Work to be completed: Output only the lines below from the one containing "You are a computer-use agent. Image" to the one containing "The width and height of the screenshot is (983, 1204).", exactly as written, both ends kept.

(Items from a dataset)
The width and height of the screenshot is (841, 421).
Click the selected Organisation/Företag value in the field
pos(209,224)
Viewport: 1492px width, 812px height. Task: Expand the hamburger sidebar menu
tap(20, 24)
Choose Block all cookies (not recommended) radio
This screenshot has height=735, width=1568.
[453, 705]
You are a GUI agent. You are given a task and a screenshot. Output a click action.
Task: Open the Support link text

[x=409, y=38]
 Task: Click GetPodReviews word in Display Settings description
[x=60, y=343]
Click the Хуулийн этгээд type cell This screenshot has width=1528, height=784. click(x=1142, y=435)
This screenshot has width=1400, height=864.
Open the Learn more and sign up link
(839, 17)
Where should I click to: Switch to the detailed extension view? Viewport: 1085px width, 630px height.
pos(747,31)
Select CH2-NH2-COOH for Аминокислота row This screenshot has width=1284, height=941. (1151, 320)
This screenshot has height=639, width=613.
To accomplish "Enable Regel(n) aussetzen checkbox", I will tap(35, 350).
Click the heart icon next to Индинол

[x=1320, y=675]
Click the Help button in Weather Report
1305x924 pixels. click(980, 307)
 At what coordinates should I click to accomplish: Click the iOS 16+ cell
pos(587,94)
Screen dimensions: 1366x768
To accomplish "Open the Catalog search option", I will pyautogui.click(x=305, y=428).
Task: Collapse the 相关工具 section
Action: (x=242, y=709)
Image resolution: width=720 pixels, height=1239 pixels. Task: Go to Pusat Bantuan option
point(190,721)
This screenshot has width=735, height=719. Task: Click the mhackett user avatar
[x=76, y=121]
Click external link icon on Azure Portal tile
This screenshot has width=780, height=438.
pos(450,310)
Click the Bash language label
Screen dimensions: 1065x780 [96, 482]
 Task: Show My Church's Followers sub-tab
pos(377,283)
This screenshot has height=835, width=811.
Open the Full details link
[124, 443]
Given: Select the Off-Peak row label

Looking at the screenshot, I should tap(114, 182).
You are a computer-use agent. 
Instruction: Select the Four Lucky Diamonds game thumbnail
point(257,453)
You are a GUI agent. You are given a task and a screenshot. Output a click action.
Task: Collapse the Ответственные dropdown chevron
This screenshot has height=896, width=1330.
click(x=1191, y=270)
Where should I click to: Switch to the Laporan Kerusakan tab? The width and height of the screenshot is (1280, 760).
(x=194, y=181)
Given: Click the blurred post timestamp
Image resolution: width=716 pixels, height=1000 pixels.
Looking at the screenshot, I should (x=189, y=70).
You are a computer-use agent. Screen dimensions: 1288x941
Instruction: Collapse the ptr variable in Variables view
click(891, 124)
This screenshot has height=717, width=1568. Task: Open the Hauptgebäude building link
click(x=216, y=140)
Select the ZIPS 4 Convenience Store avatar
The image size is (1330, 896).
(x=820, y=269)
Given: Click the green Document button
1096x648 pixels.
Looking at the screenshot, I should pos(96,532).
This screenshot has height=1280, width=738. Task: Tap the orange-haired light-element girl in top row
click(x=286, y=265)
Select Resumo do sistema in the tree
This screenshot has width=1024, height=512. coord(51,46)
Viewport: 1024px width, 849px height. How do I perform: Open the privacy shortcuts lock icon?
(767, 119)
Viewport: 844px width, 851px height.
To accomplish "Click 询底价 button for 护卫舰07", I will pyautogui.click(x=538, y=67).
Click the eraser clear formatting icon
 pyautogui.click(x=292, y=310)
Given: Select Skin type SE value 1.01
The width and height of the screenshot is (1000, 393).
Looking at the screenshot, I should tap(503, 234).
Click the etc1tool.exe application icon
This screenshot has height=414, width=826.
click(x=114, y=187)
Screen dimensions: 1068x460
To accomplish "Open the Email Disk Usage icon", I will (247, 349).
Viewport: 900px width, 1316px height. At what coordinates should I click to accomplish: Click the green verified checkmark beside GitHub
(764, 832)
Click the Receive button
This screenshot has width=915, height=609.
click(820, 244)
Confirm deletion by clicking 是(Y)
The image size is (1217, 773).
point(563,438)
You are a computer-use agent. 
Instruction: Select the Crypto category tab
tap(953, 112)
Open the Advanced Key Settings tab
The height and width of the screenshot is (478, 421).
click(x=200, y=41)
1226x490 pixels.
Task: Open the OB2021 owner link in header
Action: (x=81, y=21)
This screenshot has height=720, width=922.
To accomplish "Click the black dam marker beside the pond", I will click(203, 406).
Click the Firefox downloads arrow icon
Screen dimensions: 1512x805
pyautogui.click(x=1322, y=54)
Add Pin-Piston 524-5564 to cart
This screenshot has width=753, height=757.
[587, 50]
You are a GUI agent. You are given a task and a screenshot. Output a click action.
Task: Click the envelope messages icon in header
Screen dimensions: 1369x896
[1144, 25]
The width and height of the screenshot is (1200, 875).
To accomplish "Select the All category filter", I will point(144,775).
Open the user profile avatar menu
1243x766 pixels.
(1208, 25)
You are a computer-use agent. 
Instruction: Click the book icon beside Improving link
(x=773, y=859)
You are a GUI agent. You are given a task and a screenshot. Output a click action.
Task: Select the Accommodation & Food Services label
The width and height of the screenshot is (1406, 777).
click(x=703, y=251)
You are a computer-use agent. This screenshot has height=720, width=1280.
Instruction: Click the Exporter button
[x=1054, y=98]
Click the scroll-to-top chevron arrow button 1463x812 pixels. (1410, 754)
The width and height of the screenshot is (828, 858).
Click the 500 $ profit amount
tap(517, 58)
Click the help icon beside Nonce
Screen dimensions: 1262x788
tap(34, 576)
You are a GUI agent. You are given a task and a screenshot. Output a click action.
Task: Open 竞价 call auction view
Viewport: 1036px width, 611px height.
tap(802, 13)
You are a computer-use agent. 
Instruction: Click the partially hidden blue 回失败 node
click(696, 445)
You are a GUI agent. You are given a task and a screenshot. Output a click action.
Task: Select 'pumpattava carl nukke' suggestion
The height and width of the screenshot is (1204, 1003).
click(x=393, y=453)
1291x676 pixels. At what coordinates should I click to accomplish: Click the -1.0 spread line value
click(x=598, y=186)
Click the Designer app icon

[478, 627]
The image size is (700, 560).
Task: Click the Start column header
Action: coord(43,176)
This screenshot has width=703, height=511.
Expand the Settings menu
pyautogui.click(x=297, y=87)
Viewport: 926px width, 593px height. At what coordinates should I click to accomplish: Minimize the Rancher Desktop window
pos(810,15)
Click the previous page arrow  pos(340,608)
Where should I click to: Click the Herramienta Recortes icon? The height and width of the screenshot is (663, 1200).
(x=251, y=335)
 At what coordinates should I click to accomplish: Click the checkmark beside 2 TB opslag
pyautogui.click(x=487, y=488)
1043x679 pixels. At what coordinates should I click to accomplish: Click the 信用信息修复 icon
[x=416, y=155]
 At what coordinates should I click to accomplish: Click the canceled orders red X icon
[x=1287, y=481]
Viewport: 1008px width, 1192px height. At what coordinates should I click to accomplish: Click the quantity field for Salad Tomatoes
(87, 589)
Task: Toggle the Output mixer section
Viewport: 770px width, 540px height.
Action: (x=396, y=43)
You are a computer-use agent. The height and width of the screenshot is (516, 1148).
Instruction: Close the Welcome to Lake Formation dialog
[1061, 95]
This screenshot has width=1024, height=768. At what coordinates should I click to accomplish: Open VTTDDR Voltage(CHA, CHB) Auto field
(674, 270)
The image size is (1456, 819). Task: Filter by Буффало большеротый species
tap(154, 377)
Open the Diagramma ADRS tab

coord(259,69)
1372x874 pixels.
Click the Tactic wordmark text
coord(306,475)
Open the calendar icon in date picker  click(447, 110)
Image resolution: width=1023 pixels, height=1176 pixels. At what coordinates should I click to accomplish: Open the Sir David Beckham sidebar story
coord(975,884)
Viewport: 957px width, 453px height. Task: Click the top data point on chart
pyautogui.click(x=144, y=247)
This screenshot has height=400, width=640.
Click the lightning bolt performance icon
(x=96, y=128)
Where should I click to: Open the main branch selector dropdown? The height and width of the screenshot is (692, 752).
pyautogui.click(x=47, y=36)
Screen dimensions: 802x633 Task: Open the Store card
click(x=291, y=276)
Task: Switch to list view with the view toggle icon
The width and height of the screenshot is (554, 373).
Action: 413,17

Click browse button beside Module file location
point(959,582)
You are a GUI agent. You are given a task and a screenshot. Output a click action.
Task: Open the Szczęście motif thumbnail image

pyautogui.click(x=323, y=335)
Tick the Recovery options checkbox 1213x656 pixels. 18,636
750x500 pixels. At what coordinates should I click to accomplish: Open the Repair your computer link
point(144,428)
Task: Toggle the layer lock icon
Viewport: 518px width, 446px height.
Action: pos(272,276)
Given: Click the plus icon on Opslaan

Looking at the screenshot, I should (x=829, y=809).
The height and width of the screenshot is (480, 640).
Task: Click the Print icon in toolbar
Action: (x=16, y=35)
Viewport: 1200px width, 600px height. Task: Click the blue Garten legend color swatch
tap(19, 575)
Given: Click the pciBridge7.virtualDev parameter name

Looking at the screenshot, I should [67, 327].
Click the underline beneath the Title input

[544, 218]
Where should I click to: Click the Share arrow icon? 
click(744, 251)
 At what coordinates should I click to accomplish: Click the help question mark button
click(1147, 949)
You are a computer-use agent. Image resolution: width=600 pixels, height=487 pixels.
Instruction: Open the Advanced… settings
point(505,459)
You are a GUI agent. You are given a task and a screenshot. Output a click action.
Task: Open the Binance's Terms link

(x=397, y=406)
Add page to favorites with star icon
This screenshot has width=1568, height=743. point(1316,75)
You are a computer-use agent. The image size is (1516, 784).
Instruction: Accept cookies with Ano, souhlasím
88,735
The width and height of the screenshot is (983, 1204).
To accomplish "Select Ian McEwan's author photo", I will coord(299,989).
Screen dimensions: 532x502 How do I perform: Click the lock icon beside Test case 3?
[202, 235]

Answer:
You are a computer-use agent. Image resolution: width=600 pixels, height=487 pixels.
Instruction: Open the Advanced… settings
point(505,459)
You are a GUI agent. You are given a task and a screenshot. Output a click action.
Task: Open the Binance's Terms link

(x=397, y=406)
Add page to favorites with star icon
This screenshot has width=1568, height=743. point(1316,75)
You are a computer-use agent. The image size is (1516, 784).
Instruction: Accept cookies with Ano, souhlasím
88,735
The width and height of the screenshot is (983, 1204).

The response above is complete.